Firstly, let’s clarify what forms hazardous waste can take. Hazardous waste can be anything solid, liquid, sludge, or gaseous that has the potential to cause harm. It can be a problem in its own right, but it can also contaminate surfaces and groundwater supplies. Because of this, the government has issued strict guidelines for the monitoring and execution of a proper hazardous waste management system within businesses.

This week CEO Today hears from Reconomy, 8 yard skip hire providers, to explore these guidelines in more depth.

Types of waste

If you produce or store hazardous waste, in the government’s eyes, you are responsible for its care and monitoring. This means you need to be aware of the type of waste, and be able to identify its needs.
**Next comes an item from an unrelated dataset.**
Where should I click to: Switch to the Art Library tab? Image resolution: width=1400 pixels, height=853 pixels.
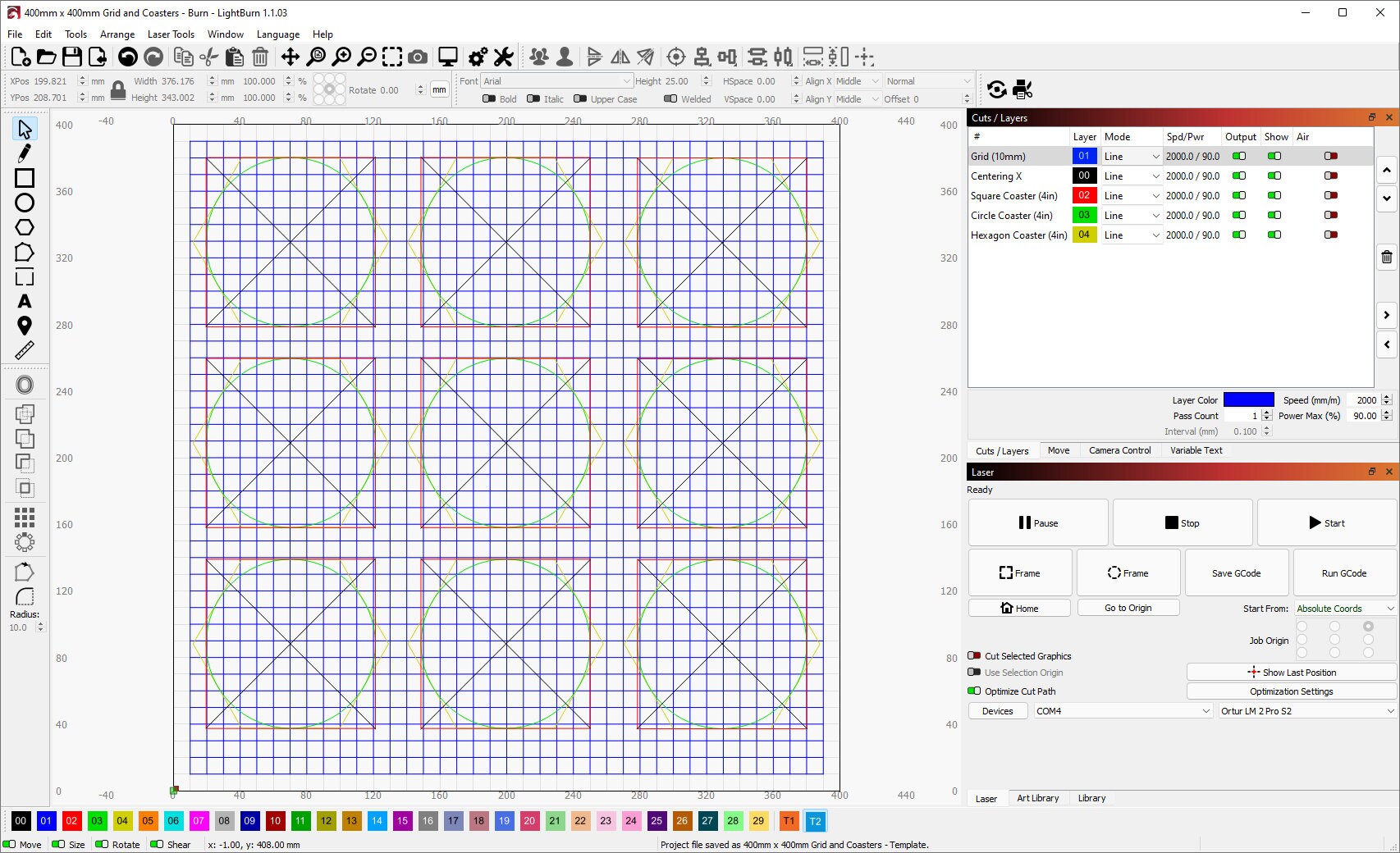[1037, 798]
Waste is classed as hazardous if it is harmful to either humans or the environment. Some common examples of hazardous waste include:

  • Pesticides
  • Asbestos
  • Batteries
  • Equipment with ozone depleting substances, like fridges
  • Oils
  • Solvents
  • Chemicals like brake fluid and printer toner

Substances such as the above should be separated from any other waste your business creates. This is because it could contaminate general waste, as well as needing specialist handling of its own.

How to store waste

Ideally, you will not need to store a vast amount of waste; you should be seeking ways to limit the amount of waste your company produces, particularly hazardous waste. But for the waste that can’t be avoided, we can separate them into four sub-categories:

  • Agriculture
  • Construction
  • Demolition
  • Industry

Any hazardous waste should be stored in a secure manner that prevents any of the waste leaking or escaping. All hazardous waste needs to be labelled so that it is clear to anyone on-site that the contained waste is harmful.

To prevent contamination, waterproof covers are a must, as these will stop hazardous waste being washed across the floor and seeping into other areas.

Keep each type of hazardous waste separately stored; liquids should be secured with a bund or barrier as a defence against any leaks or spills. Check the containers regularly for any signs of damage or risk to employees or the environment.

Also, keep a record of the hazardous waste you have on-site with a classified inventory. Should any incident occur, such records can be vital for the emergency services to refer to in order to handle the situation.

Maintaining records

If your hazardous waste is being collected, ensure you complete a consignment note. This should be done prior to the waste leaving your facility.

You need a consignment note for:

  • Moving waste between two premises within the same business
  • Collections from registered waste carrier businesses
  • In the event another business has produced waste on-site, movements from customer premises

You do not need a consignment note for:

  • Moving domestic hazardous waste (excluding asbestos)
  • Waste that has been exported or imported under international waste shipment controls and needs a different note

Descriptions for hazardous waste

When filling out a consignment note, you needed to fill in details regarding the waste. This is so that the approved waste handlers can safely remove the contents.

Waste description

Write a full description of each type of waste you require to be removed.


Fill in the total weight (in kilos) of the hazardous waste. Liquids should be converted to the appropriate volumes of measurement.

Chemical components

Identify chemical and biological compositions of the waste you need removing.

Physical form

State if the waste is gas, liquid, solid, powder, sludge, or mixed.

With the consignment note filled in, you will finally need to pay for it. The cost is £10 for a single collection in England and Wales. If the collection is part of multiple collections (a milk round), then each note is £5. For Scotland and Northern Ireland, the cost is £15 per note.